3) How it adds up to money: indicative structure
With a total GGR of ≈ €2 billion (lotteries, casinos/slots, bets, online), total government revenues (taxes and fees of all levels) are often estimated at €0.5-0.7 billion per year under the current market structure. Sample allocation logic:- Gaming taxes with GGR: the largest item (about half or more of all sector revenues).
- Licenses/concessions/supervision: stable contribution (fixed + interest/minimums).
- CIT and local taxes: depend on the marginality and geography of the business.
- Contributions and personal income tax of personnel: grow with the expansion of the staff of operators/aggregators/studios.
- Indirect taxes (VAT on related services): depend on sales in horeca/event activities and tourist flow.
4) Example of "end-to-end" calculation (simplified model)
Suppose a market GGR is distributed like this:- Lotteries: €800m
- Casino/slots/VLT: €650m
- Bets: €450 million
- Other: €100 million
- The game tax gives, say, €300-400 million in total.
- Licenses/concessions/supervision: €60-90 million
- CIT + local taxes: €70-110 million (depending on expenses/depreciation).
- Contributions and personal income tax from employment: €50-80 million.
- Indirect taxes on related services: €30-50 million
Total in the corridor €510-730 million. This is consistent with the assessment that the sector returns ~ 25-35% of GGR to the state in the form of direct/indirect revenues (the share fluctuates due to product structure, online growth rates and year-specific rules).
5) What has changed after 2023 (opening online for private companies)
Tax base growth: more licensed operators ⇒ more GGR "in white."
Reducing leaks into the "gray" zone (locks and compliance are pushed to the license).
Competition in UX/content ⇒ higher turnover in live/slots and more rates from mobile ⇒ an increase in the tax base.
Investments in local legal entities/states ⇒ above CIT, local taxes and contributions.
6) Policies and "levers" for stable receipts
Transparent and predictable GGR tax rates by vertical.
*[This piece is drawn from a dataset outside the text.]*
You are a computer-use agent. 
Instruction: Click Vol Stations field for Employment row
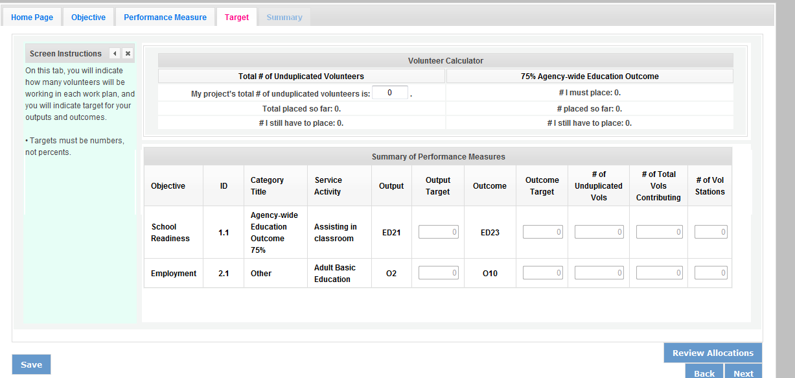710,273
Long concessions with clear KPIs (compliance, RG tools, investments).
Strong oversight and KYC/AML: Displacing unlicensed supply increases collectability.
Responsible advertising: balancing the growth of online and the protection of vulnerable groups.
Technologies: anti-fraud, behavioral analytics, real-time reporting - less "losses" in the chain.
7) Risks to the budget
Tightening promo/advertising can slow down turnover (especially online).
Cyber risks and bot traffic undermine pure GGR (proactive risk management is needed).
External shocks (tourism, macroeconomics) are reflected in offline and F&B cross-income.
8) What it means for stakeholders
The state receives a predictable tax base and control of RG parameters through digital channels.
Operators are a clear "price tag" for regulation and the ability to scale online.
Municipalities - local taxes and employment (cashiers, dealers, IT, marketing, security).
Players - access to licensed content, quick payouts and legal protection.
Bottom line: the Hungarian budget receives money from gambling through several channels at once: GGR taxes, licenses/concessions, CIT/local taxes, salary contributions and indirect fees. In a market with a ≈ of €2 billion GGR, this gives about €0.5-0.7 billion in revenues per year. The key to sustainability is predictable rules, displacement of the gray zone, technological supervision and the priority of responsible play.